Sebuah studi baru menunjukkan bahwa kehidupan mungkin tidak berasal dari Bumi sama sekali, namun bisa saja berpindah ke sini melalui tumbukan asteroid dari Mars. Para peneliti menemukan bahwa bakteri yang sangat tangguh dapat bertahan terhadap tekanan yang sebanding dengan tekanan yang ditimbulkan oleh tabrakan planet, sehingga meningkatkan kemungkinan mikroba dapat berpindah antar dunia. Hal ini menantang pemikiran konvensional tentang asal usul kehidupan dan berdampak pada protokol eksplorasi ruang angkasa.
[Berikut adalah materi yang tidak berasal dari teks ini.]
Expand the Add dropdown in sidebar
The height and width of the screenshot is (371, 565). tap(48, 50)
Teori Lithopanspermia Mendapatkan Daya Tarik
Temuan yang dipublikasikan di PNAS Nexus ini mendukung teori kontroversial lithopanspermia. Konsep ini mengusulkan bahwa kehidupan menyebar melalui ruang angkasa melalui bebatuan yang dikeluarkan oleh hantaman asteroid. Meskipun belum terbukti, penelitian baru ini menambah bobot gagasan bahwa bumi awal mungkin telah “diunggulkan” oleh mikroba Mars. Perdebatan ini dipicu oleh pencarian bukti kehidupan masa lalu dan masa kini di Mars, dengan beberapa penemuan baru-baru ini mengisyaratkan potensi aktivitas biologis.
Bagaimana Studi Dilakukan
Para peneliti menggunakan Deinococcus radiodurans – yang dijuluki “Conan si bakteri” karena daya tahannya yang ekstrem – untuk mensimulasikan tekanan tumbukan asteroid. Bakteri ini dipilih karena kemampuannya menahan radiasi intens, dehidrasi, dan suhu ekstrem, semua kondisi umum di luar angkasa.
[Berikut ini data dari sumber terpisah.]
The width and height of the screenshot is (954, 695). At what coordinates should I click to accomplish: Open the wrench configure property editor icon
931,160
Eksperimen tersebut melibatkan memasukkan mikroba di antara pelat baja dan menembakkan proyektil dengan kecepatan hingga 300 mph (480 kph). Ini menghasilkan tekanan antara 1 dan 3 gigapascal. Untuk konteksnya, titik terdalam di lautan bumi memberikan tekanan sekitar 0,1 gigapascal, yang berarti eksperimen tersebut menyimulasikan kondisi yang jauh melampaui apa yang biasanya diperkirakan akan dialami oleh kehidupan.
Tingkat Kelangsungan Hidup yang Mengejutkan
Hasilnya luar biasa: hampir semua bakteri bertahan dari dampak yang menghasilkan tekanan sebesar 1,4 gigapascal, dan lebih dari 60% bertahan hidup dalam tekanan yang lebih tinggi yaitu 2,4 gigapascal. Sel-sel yang masih hidup menunjukkan peningkatan aktivitas dalam gen perbaikan DNA dan pemeliharaan membran sel, menunjukkan bahwa mereka secara aktif beradaptasi dengan kondisi ekstrim.
Seperti yang diungkapkan oleh seorang peneliti, “Kami terus berusaha membunuhnya, namun sangat sulit untuk membunuhnya.” Percobaan hanya berakhir ketika peralatan itu sendiri rusak sebelum bakterinya rusak.
Implikasinya terhadap Perlindungan Planet
Temuan ini menimbulkan pertanyaan tentang bagaimana kita melakukan pendekatan terhadap perlindungan planet. Jika kehidupan dapat berpindah antar dunia, protokol yang ada saat ini yang dirancang untuk mencegah kontaminasi mungkin perlu dievaluasi kembali. Studi ini juga menyoroti ketahanan kehidupan dan menantang asumsi tentang keberadaannya di tata surya.
Kemampuan mikroba untuk bertahan dalam perjalanan antarplanet secara mendasar mengubah cara kita berpikir tentang kemungkinan adanya kehidupan di luar Bumi.
Pertanyaan apakah kehidupan berasal dari Mars masih terbuka, namun penelitian ini memberikan bukti kuat bahwa skenario seperti itu masuk akal.